**Instructions to follow:** Please return every line of the records that contains the word "computer".

(Records contained in a dataset)
★ ★ ★ ★ ★
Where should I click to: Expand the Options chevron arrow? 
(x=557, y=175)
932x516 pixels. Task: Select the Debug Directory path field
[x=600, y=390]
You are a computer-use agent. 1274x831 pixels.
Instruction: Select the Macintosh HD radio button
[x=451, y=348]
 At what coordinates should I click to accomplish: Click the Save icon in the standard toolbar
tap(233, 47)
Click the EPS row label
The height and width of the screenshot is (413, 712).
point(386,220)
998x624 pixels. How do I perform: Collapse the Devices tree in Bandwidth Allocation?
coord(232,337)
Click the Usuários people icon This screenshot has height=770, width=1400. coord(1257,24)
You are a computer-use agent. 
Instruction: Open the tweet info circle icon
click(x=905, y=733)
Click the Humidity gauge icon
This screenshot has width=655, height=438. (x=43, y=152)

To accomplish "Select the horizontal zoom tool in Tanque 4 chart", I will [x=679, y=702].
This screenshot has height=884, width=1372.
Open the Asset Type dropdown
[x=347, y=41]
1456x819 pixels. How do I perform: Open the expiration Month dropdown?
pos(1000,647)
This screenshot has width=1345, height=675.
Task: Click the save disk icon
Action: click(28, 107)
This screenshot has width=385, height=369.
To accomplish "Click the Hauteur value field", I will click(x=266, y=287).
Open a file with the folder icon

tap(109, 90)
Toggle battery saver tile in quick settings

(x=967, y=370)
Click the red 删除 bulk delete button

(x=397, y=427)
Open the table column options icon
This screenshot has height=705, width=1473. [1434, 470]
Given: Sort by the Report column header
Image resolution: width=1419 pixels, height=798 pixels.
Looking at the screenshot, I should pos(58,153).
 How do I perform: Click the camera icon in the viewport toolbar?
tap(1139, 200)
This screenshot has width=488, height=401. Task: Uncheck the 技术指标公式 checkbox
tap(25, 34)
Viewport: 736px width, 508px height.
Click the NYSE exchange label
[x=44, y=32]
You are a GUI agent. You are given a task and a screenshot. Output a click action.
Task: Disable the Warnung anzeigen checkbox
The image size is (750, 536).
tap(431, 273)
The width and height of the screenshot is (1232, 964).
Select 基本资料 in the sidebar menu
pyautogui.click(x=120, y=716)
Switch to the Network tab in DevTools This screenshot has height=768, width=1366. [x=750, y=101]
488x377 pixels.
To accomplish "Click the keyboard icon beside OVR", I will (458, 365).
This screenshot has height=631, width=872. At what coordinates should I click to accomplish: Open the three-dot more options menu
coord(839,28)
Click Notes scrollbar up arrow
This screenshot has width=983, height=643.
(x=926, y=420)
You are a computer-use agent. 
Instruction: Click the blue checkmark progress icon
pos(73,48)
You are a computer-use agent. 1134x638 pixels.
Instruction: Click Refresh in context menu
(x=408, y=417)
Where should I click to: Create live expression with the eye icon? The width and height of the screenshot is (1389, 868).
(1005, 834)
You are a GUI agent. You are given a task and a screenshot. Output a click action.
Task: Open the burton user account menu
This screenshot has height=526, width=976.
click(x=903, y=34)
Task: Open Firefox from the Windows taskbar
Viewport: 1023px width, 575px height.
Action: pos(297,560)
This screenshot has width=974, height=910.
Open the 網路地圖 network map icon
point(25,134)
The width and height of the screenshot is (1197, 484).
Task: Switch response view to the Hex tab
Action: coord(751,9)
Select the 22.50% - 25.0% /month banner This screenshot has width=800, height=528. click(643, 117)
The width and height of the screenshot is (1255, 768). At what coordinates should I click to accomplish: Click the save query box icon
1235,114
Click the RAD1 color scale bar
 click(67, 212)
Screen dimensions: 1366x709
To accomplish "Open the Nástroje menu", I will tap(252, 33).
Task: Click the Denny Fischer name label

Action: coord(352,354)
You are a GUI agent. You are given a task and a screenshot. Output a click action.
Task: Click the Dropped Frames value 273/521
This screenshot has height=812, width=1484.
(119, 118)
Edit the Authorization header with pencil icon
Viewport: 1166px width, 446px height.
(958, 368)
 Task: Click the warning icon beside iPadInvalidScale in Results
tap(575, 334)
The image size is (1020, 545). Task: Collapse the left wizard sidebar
★ ★ ★ ★ ★
**Problem solution:**
You are a computer-use agent. 1274x831 pixels.
You are a computer-use agent. 
You are a computer-use agent. 
You are a computer-use agent. 1134x638 pixels.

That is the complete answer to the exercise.